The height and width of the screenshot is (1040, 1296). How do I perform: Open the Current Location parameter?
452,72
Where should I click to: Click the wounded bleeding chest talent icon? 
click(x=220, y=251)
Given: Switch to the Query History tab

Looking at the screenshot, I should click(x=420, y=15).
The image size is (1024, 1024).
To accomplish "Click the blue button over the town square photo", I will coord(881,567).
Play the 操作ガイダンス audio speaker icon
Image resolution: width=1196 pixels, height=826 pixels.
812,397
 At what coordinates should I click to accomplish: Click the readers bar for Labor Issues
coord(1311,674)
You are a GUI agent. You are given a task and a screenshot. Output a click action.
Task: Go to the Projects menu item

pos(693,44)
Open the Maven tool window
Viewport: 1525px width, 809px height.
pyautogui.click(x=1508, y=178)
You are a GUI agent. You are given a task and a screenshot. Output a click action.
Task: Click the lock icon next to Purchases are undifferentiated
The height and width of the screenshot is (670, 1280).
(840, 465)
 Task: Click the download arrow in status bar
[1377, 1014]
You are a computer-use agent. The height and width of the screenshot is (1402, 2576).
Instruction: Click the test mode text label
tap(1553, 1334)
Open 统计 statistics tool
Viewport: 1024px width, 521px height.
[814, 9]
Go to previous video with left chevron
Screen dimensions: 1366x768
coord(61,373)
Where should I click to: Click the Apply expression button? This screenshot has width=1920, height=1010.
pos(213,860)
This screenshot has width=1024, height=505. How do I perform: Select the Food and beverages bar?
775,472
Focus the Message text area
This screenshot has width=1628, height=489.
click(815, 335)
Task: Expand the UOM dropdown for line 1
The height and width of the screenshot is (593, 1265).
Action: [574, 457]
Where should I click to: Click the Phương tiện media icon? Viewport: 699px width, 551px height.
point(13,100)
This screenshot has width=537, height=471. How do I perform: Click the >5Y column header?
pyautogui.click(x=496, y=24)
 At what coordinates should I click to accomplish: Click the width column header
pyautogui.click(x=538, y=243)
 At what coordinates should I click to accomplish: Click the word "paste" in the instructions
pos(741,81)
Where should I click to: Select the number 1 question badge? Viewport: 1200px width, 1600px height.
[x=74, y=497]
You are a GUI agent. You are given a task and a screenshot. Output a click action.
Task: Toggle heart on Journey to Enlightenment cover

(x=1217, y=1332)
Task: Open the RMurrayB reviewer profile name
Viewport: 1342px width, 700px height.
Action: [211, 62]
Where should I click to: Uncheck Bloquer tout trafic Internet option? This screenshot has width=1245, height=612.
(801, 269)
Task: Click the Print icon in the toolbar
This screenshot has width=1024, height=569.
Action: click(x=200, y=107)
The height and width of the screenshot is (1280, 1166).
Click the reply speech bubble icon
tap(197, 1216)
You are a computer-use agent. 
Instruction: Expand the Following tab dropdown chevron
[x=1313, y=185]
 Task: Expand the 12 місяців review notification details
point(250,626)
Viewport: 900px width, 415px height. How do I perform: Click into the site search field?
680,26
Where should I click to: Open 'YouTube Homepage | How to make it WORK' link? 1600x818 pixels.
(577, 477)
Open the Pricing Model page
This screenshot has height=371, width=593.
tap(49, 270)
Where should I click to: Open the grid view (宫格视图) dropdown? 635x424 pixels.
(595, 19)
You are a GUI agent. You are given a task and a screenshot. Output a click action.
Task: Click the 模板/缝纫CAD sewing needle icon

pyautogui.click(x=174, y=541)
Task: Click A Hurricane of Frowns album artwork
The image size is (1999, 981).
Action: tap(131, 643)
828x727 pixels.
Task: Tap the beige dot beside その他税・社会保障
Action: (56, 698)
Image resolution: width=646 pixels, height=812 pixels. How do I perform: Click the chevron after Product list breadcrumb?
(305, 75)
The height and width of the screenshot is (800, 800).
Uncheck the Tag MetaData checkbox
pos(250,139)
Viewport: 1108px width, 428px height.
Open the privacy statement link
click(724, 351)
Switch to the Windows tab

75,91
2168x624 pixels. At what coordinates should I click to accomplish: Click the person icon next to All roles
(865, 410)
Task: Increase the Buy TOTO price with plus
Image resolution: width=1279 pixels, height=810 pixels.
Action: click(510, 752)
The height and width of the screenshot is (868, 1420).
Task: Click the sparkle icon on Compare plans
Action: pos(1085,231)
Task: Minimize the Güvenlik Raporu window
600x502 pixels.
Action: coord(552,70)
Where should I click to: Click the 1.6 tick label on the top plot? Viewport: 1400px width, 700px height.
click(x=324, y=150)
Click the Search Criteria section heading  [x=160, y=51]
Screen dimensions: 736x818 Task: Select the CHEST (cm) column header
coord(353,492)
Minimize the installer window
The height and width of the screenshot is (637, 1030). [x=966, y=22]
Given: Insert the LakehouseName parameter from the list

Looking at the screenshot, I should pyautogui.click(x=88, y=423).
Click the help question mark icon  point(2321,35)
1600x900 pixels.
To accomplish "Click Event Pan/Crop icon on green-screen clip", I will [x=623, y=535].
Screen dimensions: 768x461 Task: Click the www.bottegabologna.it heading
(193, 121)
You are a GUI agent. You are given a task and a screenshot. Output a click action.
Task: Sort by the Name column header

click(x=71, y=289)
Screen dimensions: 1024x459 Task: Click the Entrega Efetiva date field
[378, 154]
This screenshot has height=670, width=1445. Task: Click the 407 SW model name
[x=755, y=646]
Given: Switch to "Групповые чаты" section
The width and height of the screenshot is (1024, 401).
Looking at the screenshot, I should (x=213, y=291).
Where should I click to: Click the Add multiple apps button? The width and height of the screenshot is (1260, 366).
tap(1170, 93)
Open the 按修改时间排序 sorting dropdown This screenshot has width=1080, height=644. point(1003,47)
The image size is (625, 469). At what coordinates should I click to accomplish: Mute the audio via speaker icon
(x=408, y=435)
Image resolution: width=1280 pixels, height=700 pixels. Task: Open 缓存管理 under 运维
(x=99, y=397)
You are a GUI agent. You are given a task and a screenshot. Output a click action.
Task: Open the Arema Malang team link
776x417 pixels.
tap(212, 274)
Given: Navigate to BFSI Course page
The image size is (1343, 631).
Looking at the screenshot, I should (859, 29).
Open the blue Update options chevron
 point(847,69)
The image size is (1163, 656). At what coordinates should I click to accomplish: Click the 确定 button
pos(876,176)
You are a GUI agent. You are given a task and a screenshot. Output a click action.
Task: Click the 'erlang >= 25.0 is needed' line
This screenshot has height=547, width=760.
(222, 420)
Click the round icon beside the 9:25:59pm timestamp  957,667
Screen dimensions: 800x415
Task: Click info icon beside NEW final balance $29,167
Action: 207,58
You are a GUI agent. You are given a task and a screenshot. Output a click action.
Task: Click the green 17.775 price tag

━━━━━━

__Task statement__.
Write out the entire listing above once more. Keep it exact.

__Response area__.
The height and width of the screenshot is (1040, 1296). How do I perform: Open the Current Location parameter?
452,72
Where should I click to: Click the wounded bleeding chest talent icon? 
click(x=220, y=251)
Given: Switch to the Query History tab

Looking at the screenshot, I should click(x=420, y=15).
The image size is (1024, 1024).
To accomplish "Click the blue button over the town square photo", I will coord(881,567).
Play the 操作ガイダンス audio speaker icon
Image resolution: width=1196 pixels, height=826 pixels.
812,397
 At what coordinates should I click to accomplish: Click the readers bar for Labor Issues
coord(1311,674)
You are a GUI agent. You are given a task and a screenshot. Output a click action.
Task: Go to the Projects menu item

pos(693,44)
Open the Maven tool window
Viewport: 1525px width, 809px height.
pyautogui.click(x=1508, y=178)
You are a GUI agent. You are given a task and a screenshot. Output a click action.
Task: Click the lock icon next to Purchases are undifferentiated
The height and width of the screenshot is (670, 1280).
(840, 465)
 Task: Click the download arrow in status bar
[1377, 1014]
You are a computer-use agent. The height and width of the screenshot is (1402, 2576).
Instruction: Click the test mode text label
tap(1553, 1334)
Open 统计 statistics tool
Viewport: 1024px width, 521px height.
[814, 9]
Go to previous video with left chevron
Screen dimensions: 1366x768
coord(61,373)
Where should I click to: Click the Apply expression button? This screenshot has width=1920, height=1010.
pos(213,860)
This screenshot has width=1024, height=505. How do I perform: Select the Food and beverages bar?
775,472
Focus the Message text area
This screenshot has width=1628, height=489.
click(815, 335)
Task: Expand the UOM dropdown for line 1
The height and width of the screenshot is (593, 1265).
Action: [574, 457]
Where should I click to: Click the Phương tiện media icon? Viewport: 699px width, 551px height.
point(13,100)
This screenshot has width=537, height=471. How do I perform: Click the >5Y column header?
pyautogui.click(x=496, y=24)
 At what coordinates should I click to accomplish: Click the width column header
pyautogui.click(x=538, y=243)
 At what coordinates should I click to accomplish: Click the word "paste" in the instructions
pos(741,81)
Where should I click to: Select the number 1 question badge? Viewport: 1200px width, 1600px height.
[x=74, y=497]
You are a GUI agent. You are given a task and a screenshot. Output a click action.
Task: Toggle heart on Journey to Enlightenment cover

(x=1217, y=1332)
Task: Open the RMurrayB reviewer profile name
Viewport: 1342px width, 700px height.
Action: [211, 62]
Where should I click to: Uncheck Bloquer tout trafic Internet option? This screenshot has width=1245, height=612.
(801, 269)
Task: Click the Print icon in the toolbar
This screenshot has width=1024, height=569.
Action: click(x=200, y=107)
The height and width of the screenshot is (1280, 1166).
Click the reply speech bubble icon
tap(197, 1216)
You are a computer-use agent. 
Instruction: Expand the Following tab dropdown chevron
[x=1313, y=185]
 Task: Expand the 12 місяців review notification details
point(250,626)
Viewport: 900px width, 415px height. How do I perform: Click into the site search field?
680,26
Where should I click to: Open 'YouTube Homepage | How to make it WORK' link? 1600x818 pixels.
(577, 477)
Open the Pricing Model page
This screenshot has height=371, width=593.
tap(49, 270)
Where should I click to: Open the grid view (宫格视图) dropdown? 635x424 pixels.
(595, 19)
You are a GUI agent. You are given a task and a screenshot. Output a click action.
Task: Click the 模板/缝纫CAD sewing needle icon

pyautogui.click(x=174, y=541)
Task: Click A Hurricane of Frowns album artwork
The image size is (1999, 981).
Action: tap(131, 643)
828x727 pixels.
Task: Tap the beige dot beside その他税・社会保障
Action: (56, 698)
Image resolution: width=646 pixels, height=812 pixels. How do I perform: Click the chevron after Product list breadcrumb?
(305, 75)
The height and width of the screenshot is (800, 800).
Uncheck the Tag MetaData checkbox
pos(250,139)
Viewport: 1108px width, 428px height.
Open the privacy statement link
click(724, 351)
Switch to the Windows tab

75,91
2168x624 pixels. At what coordinates should I click to accomplish: Click the person icon next to All roles
(865, 410)
Task: Increase the Buy TOTO price with plus
Image resolution: width=1279 pixels, height=810 pixels.
Action: click(510, 752)
The height and width of the screenshot is (868, 1420).
Task: Click the sparkle icon on Compare plans
Action: pos(1085,231)
Task: Minimize the Güvenlik Raporu window
600x502 pixels.
Action: coord(552,70)
Where should I click to: Click the 1.6 tick label on the top plot? Viewport: 1400px width, 700px height.
click(x=324, y=150)
Click the Search Criteria section heading  [x=160, y=51]
Screen dimensions: 736x818 Task: Select the CHEST (cm) column header
coord(353,492)
Minimize the installer window
The height and width of the screenshot is (637, 1030). [x=966, y=22]
Given: Insert the LakehouseName parameter from the list

Looking at the screenshot, I should pyautogui.click(x=88, y=423).
Click the help question mark icon  point(2321,35)
1600x900 pixels.
To accomplish "Click Event Pan/Crop icon on green-screen clip", I will [x=623, y=535].
Screen dimensions: 768x461 Task: Click the www.bottegabologna.it heading
(193, 121)
You are a GUI agent. You are given a task and a screenshot. Output a click action.
Task: Sort by the Name column header

click(x=71, y=289)
Screen dimensions: 1024x459 Task: Click the Entrega Efetiva date field
[378, 154]
This screenshot has height=670, width=1445. Task: Click the 407 SW model name
[x=755, y=646]
Given: Switch to "Групповые чаты" section
The width and height of the screenshot is (1024, 401).
Looking at the screenshot, I should (x=213, y=291).
Where should I click to: Click the Add multiple apps button? The width and height of the screenshot is (1260, 366).
tap(1170, 93)
Open the 按修改时间排序 sorting dropdown This screenshot has width=1080, height=644. point(1003,47)
The image size is (625, 469). At what coordinates should I click to accomplish: Mute the audio via speaker icon
(x=408, y=435)
Image resolution: width=1280 pixels, height=700 pixels. Task: Open 缓存管理 under 运维
(x=99, y=397)
You are a GUI agent. You are given a task and a screenshot. Output a click action.
Task: Open the Arema Malang team link
776x417 pixels.
tap(212, 274)
Given: Navigate to BFSI Course page
The image size is (1343, 631).
Looking at the screenshot, I should (859, 29).
Open the blue Update options chevron
 point(847,69)
The image size is (1163, 656). At what coordinates should I click to accomplish: Click the 确定 button
pos(876,176)
You are a GUI agent. You are given a task and a screenshot. Output a click action.
Task: Click the 'erlang >= 25.0 is needed' line
This screenshot has height=547, width=760.
(222, 420)
Click the round icon beside the 9:25:59pm timestamp  957,667
Screen dimensions: 800x415
Task: Click info icon beside NEW final balance $29,167
Action: 207,58
You are a GUI agent. You are given a task and a screenshot. Output a click action.
Task: Click the green 17.775 price tag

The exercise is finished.